● EXERCISE TASK
Pick out every row below that contains the word "grid" and copy each of those rows in full.

● DATA TO PROCESS
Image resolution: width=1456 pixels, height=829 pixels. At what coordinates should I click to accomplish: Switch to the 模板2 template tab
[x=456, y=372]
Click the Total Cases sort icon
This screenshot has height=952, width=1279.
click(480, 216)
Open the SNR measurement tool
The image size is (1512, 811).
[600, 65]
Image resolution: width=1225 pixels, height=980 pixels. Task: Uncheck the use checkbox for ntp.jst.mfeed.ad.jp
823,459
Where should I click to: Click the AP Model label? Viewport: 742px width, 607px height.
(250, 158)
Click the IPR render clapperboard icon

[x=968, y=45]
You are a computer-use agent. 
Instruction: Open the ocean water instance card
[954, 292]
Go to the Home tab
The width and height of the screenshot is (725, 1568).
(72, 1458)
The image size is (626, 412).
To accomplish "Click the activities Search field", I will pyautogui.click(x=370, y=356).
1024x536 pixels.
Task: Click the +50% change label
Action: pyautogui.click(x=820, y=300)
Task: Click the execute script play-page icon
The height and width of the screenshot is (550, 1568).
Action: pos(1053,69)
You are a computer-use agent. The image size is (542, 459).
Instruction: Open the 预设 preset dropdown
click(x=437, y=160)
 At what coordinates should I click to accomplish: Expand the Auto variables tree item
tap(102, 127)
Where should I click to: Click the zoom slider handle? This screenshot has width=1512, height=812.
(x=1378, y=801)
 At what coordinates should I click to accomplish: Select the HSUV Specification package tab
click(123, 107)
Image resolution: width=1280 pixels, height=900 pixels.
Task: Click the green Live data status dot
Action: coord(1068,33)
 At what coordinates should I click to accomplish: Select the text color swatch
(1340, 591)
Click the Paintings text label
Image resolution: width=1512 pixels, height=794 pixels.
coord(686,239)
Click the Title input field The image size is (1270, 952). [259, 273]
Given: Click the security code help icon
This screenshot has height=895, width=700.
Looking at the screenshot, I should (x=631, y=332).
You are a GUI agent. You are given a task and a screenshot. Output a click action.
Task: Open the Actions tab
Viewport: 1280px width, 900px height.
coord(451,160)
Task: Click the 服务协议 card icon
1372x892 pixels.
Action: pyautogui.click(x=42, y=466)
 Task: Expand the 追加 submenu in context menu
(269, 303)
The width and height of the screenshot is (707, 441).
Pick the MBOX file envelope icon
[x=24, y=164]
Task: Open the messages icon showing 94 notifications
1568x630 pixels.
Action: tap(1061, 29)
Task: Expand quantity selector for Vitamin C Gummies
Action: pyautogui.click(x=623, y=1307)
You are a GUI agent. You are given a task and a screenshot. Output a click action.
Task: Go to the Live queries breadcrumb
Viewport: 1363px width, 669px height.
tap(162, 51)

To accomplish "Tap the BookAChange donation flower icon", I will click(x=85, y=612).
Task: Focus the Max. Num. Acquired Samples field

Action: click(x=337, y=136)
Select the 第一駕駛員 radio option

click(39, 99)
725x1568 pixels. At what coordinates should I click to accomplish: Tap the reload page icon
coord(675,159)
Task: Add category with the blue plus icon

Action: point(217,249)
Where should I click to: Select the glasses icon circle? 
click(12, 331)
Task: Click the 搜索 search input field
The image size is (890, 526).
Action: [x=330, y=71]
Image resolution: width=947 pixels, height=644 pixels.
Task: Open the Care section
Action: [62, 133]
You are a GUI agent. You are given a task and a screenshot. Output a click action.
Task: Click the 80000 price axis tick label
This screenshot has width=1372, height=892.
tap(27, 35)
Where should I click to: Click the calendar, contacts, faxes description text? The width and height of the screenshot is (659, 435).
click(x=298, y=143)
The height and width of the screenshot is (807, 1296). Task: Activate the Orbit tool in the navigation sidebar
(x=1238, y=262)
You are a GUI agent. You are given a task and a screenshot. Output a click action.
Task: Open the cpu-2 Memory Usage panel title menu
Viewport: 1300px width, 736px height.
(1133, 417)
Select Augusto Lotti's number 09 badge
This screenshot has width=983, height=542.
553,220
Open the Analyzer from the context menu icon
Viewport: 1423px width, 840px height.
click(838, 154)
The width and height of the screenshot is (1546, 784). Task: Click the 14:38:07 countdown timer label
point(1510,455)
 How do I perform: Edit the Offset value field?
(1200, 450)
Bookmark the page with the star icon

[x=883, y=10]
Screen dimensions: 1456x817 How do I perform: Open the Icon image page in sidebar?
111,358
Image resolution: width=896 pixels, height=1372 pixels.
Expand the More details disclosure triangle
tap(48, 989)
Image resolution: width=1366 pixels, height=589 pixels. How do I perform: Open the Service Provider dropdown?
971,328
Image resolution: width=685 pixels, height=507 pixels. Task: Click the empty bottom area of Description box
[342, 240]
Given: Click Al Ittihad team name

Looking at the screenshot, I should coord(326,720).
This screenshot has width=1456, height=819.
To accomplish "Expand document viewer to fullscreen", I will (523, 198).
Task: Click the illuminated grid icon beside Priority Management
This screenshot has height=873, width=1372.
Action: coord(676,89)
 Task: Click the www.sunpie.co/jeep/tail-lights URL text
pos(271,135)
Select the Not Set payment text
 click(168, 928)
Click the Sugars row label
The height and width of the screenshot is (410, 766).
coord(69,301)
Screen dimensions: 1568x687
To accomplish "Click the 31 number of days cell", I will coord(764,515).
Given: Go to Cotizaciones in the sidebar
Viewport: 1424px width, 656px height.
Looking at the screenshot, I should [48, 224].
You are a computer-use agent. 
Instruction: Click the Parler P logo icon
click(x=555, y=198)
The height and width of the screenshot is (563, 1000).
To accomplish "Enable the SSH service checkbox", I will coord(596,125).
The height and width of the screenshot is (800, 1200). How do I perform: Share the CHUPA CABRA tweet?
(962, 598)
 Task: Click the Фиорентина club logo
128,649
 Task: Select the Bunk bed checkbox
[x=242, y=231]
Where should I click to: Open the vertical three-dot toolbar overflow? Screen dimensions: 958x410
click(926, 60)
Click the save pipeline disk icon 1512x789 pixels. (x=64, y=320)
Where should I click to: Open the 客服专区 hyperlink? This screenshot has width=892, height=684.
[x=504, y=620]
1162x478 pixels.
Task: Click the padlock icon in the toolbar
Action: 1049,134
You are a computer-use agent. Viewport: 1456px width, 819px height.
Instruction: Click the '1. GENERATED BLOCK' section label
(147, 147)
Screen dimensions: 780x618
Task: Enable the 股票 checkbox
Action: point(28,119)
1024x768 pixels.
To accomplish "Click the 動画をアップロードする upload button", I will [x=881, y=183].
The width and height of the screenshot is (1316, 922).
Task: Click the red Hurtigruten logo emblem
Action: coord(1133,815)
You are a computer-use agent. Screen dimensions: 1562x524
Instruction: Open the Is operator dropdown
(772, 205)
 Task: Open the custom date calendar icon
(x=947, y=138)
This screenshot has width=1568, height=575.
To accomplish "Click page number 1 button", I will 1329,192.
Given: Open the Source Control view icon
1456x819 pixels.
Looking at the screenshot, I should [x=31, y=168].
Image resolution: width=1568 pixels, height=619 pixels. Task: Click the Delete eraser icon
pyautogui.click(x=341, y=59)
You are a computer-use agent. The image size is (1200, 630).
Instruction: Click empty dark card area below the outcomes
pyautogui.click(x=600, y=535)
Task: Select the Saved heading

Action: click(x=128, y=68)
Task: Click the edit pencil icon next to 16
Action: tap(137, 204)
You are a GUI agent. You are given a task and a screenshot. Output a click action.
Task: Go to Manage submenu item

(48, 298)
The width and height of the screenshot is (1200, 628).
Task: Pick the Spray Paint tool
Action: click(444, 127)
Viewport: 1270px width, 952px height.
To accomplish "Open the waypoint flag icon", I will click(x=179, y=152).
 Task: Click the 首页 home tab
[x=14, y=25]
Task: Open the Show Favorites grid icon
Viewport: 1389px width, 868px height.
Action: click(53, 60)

● TASK RESPONSE
Task: Click the illuminated grid icon beside Priority Management
Task: Open the Show Favorites grid icon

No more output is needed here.